**Assignment**
The lines from the one containing "Anne-Marie Wynne DL (130, 1530)" through the last one in the data: please copy those exactly, and only those, without the pictures.

**Data to use**
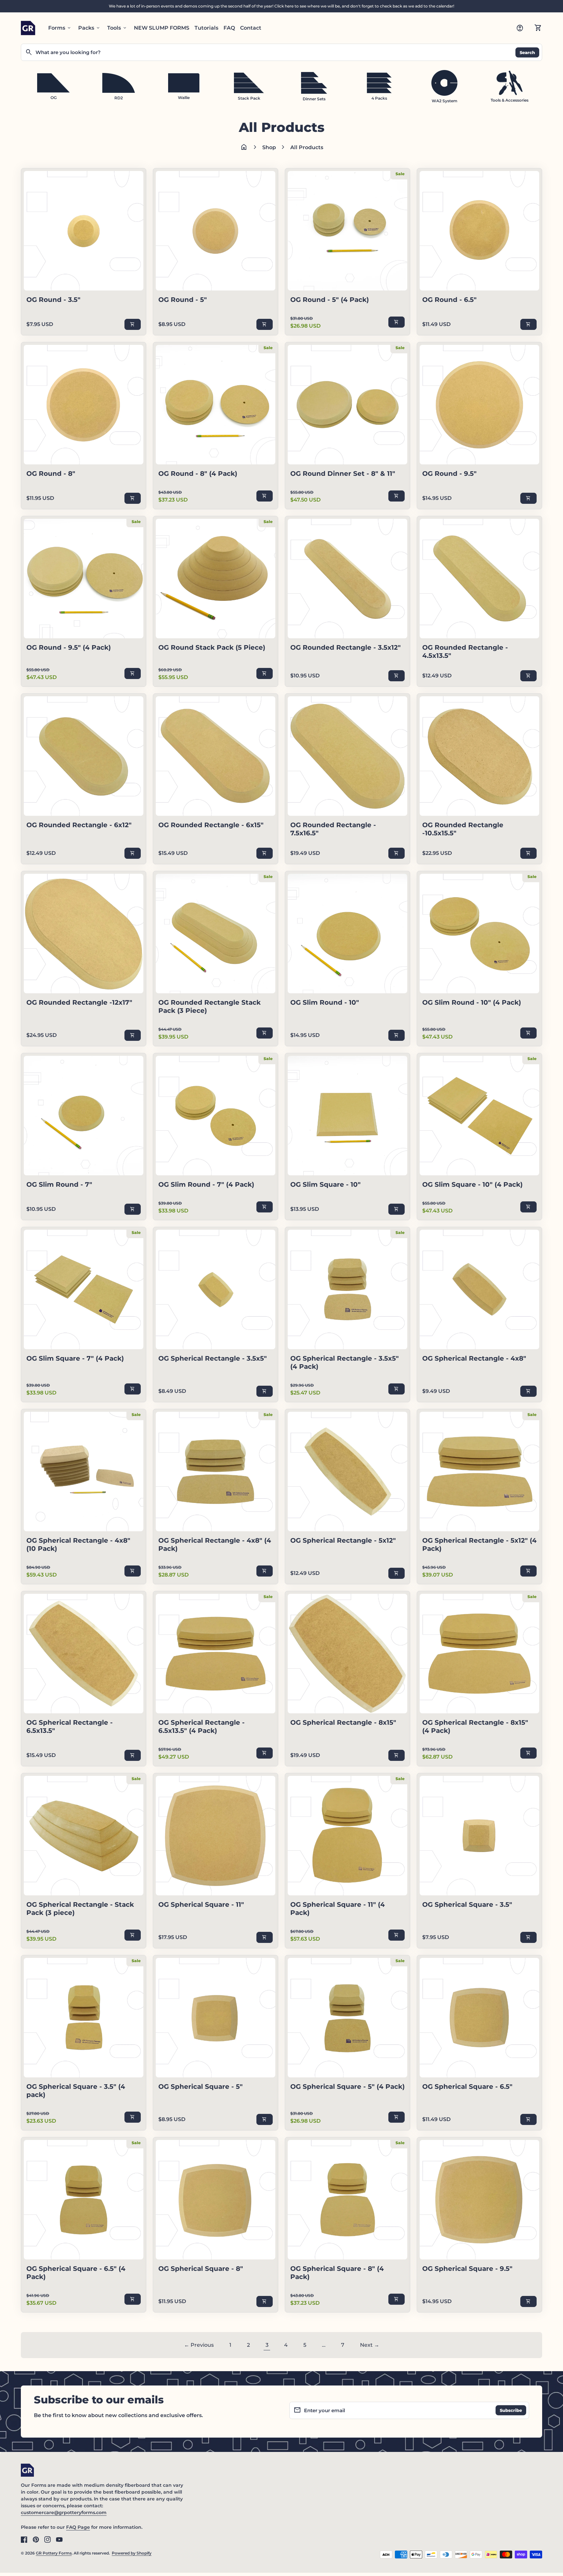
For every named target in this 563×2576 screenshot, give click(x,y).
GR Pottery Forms (54, 2553)
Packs (89, 28)
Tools (117, 28)
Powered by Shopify (132, 2553)
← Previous (199, 2345)
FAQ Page (78, 2527)
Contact (250, 28)
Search (527, 52)
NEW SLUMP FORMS (161, 28)
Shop (269, 147)
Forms (60, 28)
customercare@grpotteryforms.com (64, 2512)
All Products (306, 147)
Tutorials (206, 28)
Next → (369, 2345)
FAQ (229, 28)
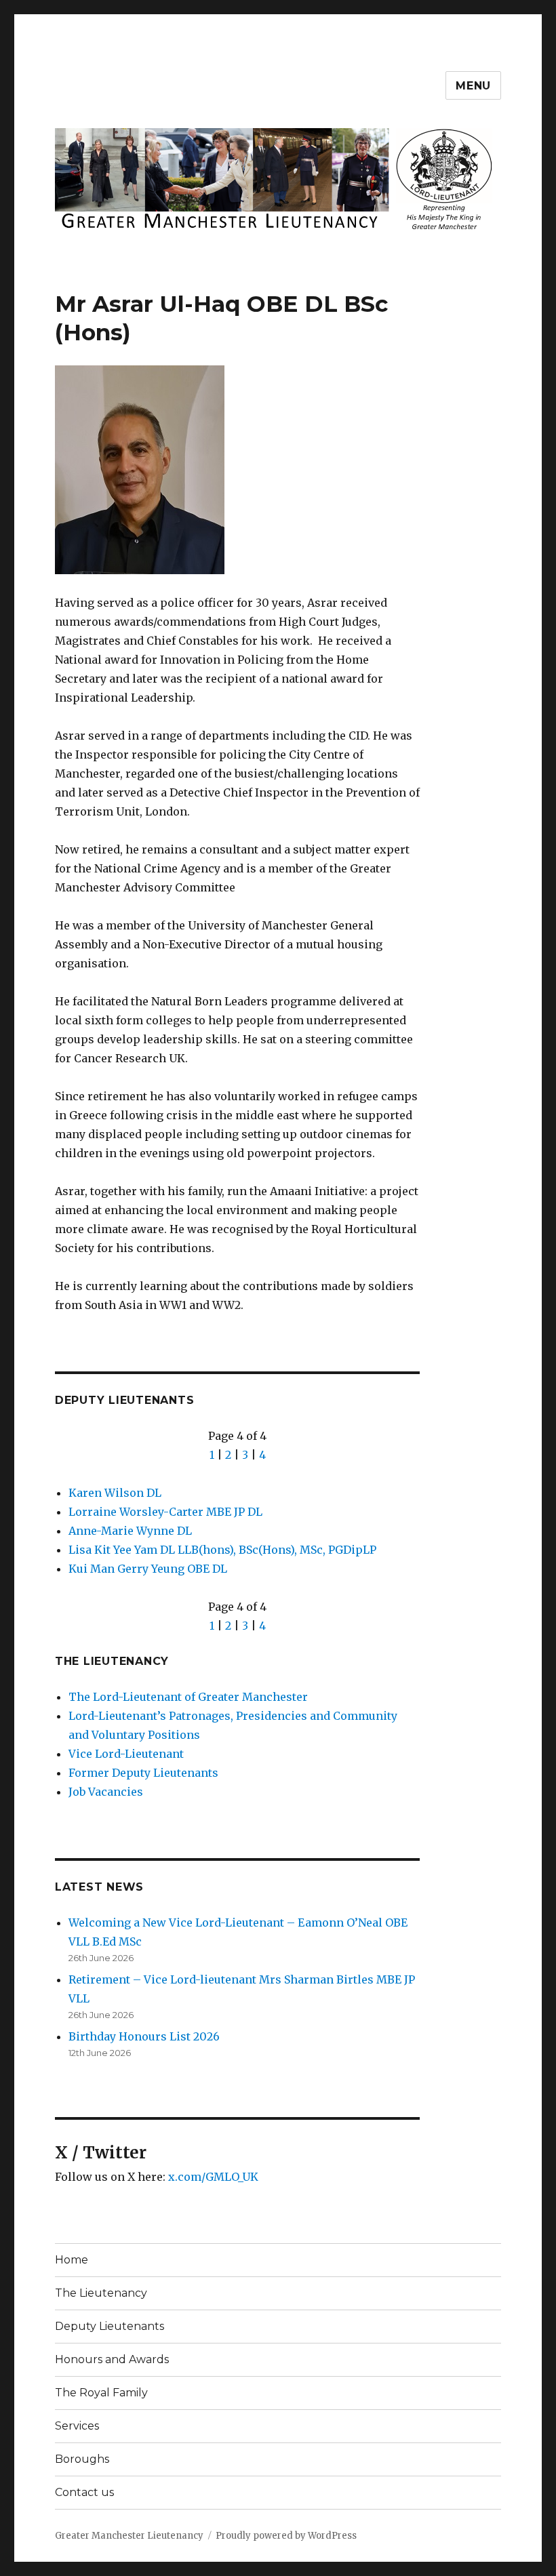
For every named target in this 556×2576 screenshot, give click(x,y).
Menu (473, 85)
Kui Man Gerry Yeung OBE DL (147, 1568)
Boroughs (82, 2459)
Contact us (84, 2492)
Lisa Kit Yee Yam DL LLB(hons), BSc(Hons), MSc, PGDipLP (222, 1549)
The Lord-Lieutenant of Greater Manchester (188, 1697)
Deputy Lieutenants (125, 1400)
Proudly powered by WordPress (286, 2535)
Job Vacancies (105, 1791)
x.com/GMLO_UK (213, 2176)
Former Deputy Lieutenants (143, 1772)
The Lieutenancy (112, 1661)
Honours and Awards (112, 2359)
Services (77, 2425)
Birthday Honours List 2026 (144, 2036)
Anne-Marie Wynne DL (130, 1530)
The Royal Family (101, 2392)
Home (71, 2259)
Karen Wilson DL (114, 1493)
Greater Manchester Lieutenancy (129, 2535)
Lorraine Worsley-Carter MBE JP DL (165, 1511)
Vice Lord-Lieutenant (126, 1753)
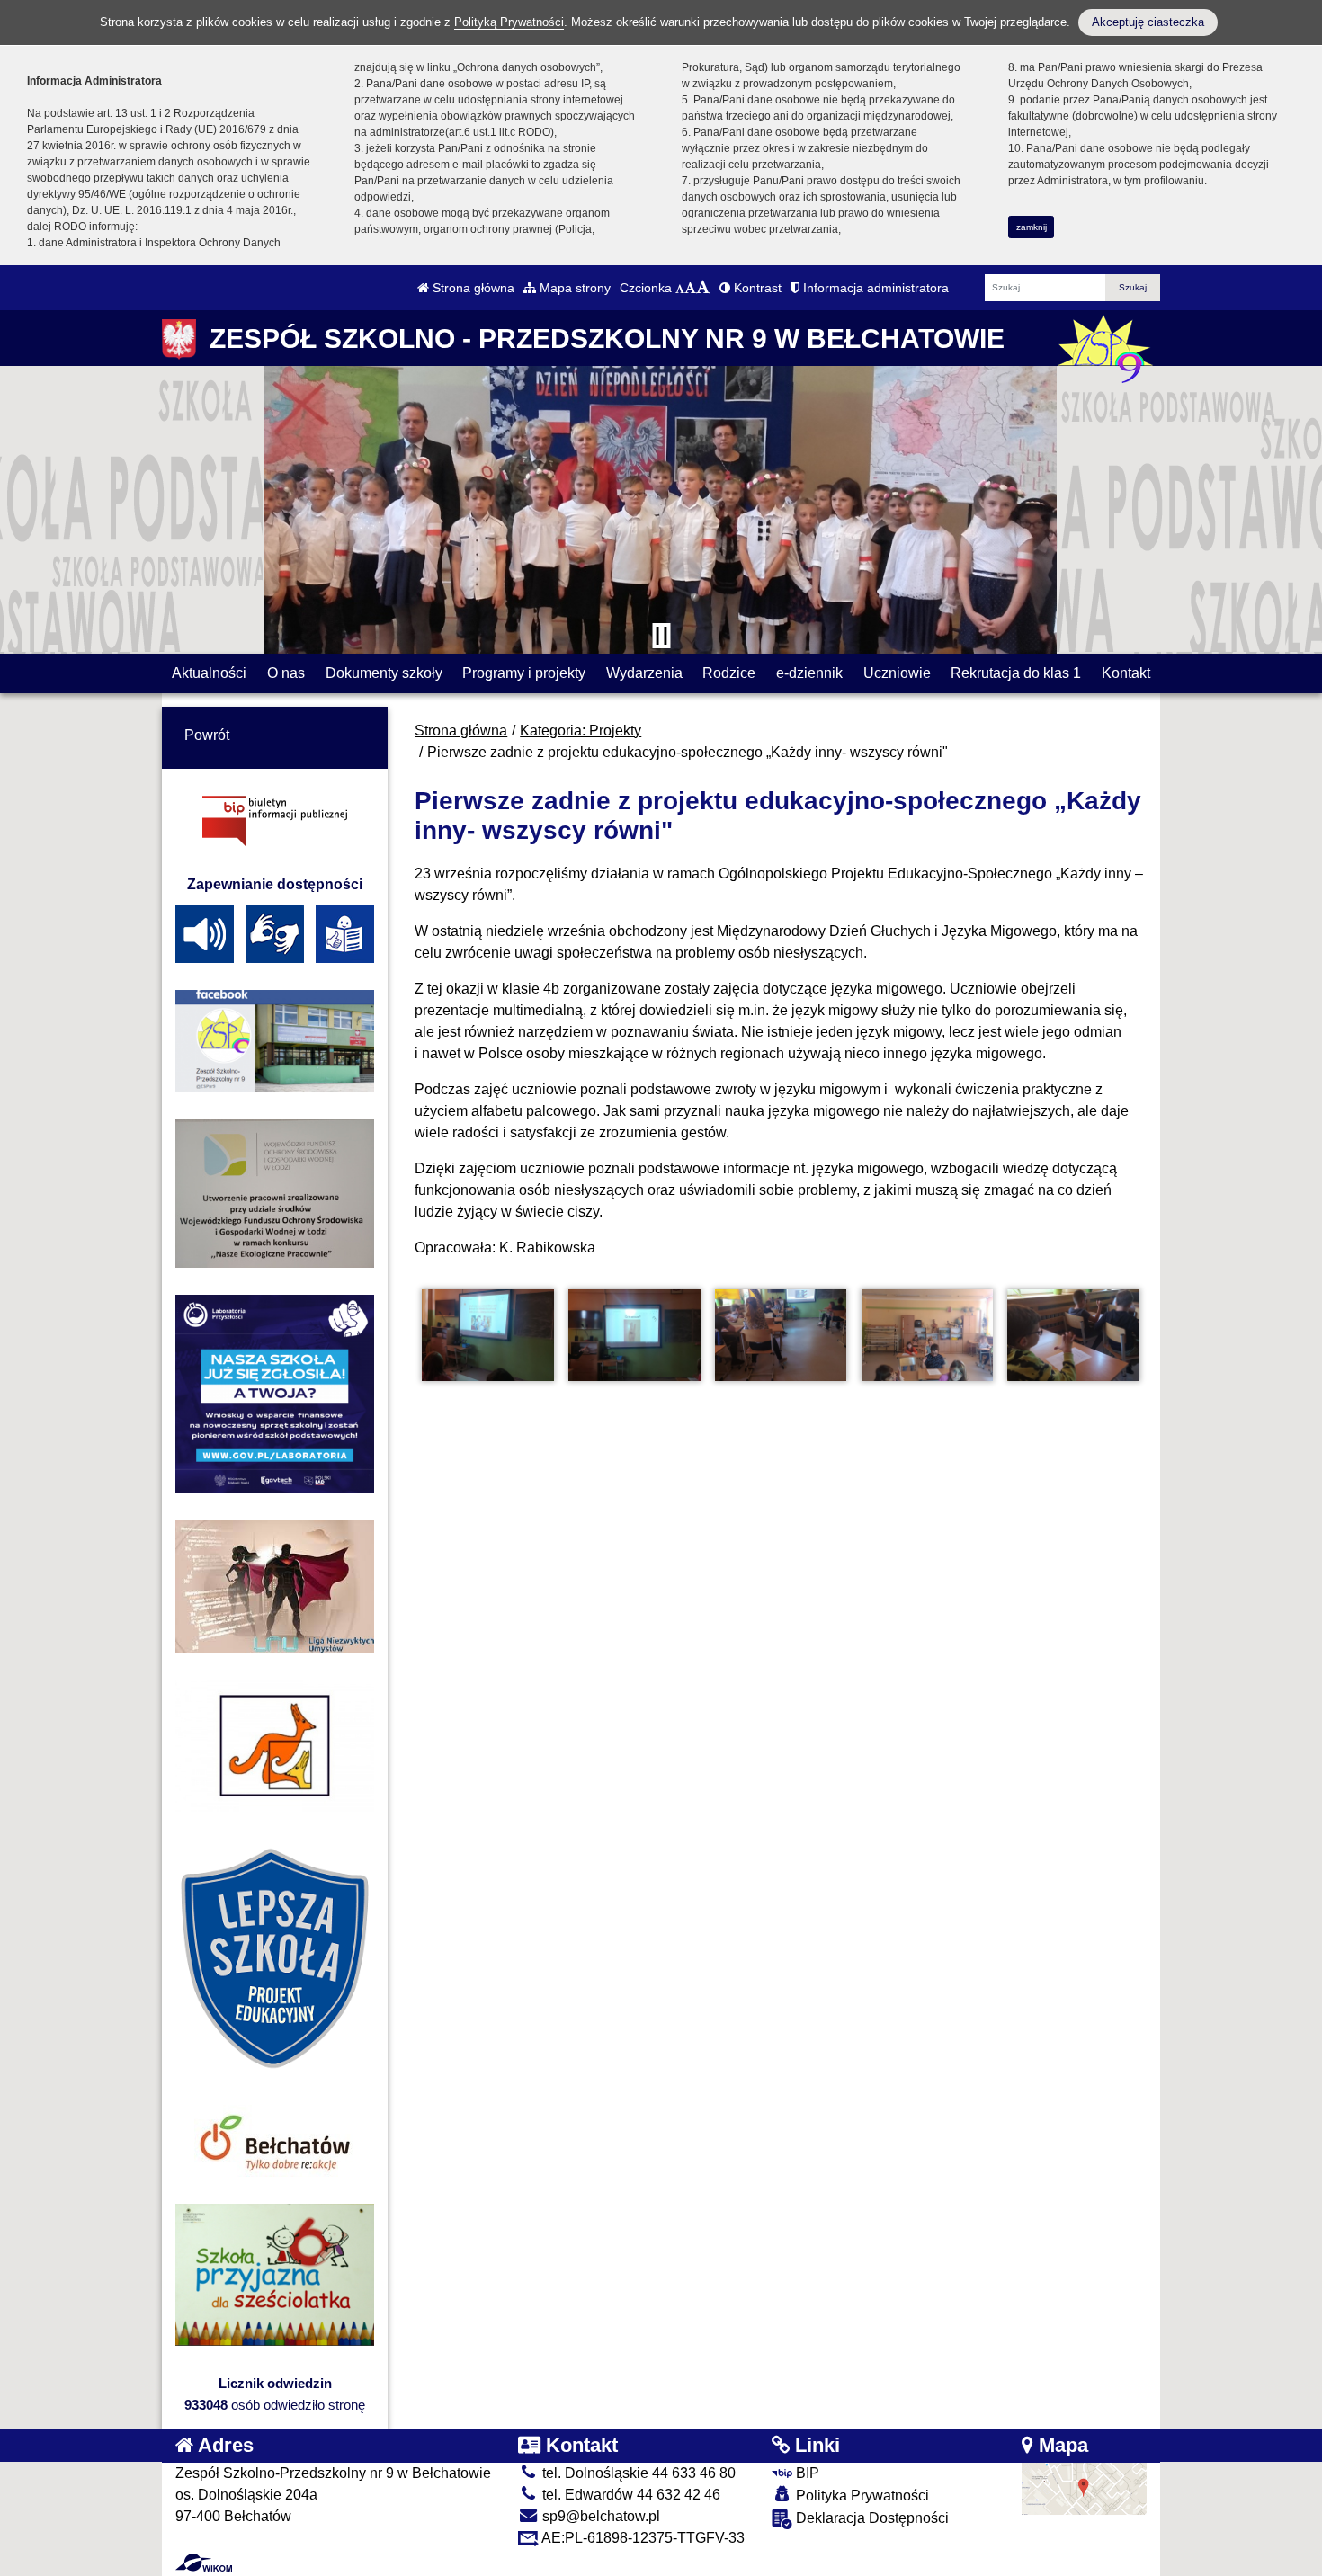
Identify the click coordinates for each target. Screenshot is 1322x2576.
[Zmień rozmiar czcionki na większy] (690, 288)
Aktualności (209, 673)
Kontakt (1126, 673)
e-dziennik (809, 673)
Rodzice (728, 673)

**Result of this task**
Anne-Marie Wynne DL (130, 1530)
The Royal Family (101, 2392)
Home (71, 2259)
Karen Wilson DL (114, 1493)
Greater Manchester Lieutenancy (129, 2535)
Lorraine Worsley-Carter MBE JP DL (165, 1511)
Vice Lord-Lieutenant (126, 1753)
Identify the click coordinates for each target. Screenshot is 1322x2576.
[Zmień rozmiar czcionki na większy] (690, 288)
Aktualności (209, 673)
Kontakt (1126, 673)
e-dziennik (809, 673)
Rodzice (728, 673)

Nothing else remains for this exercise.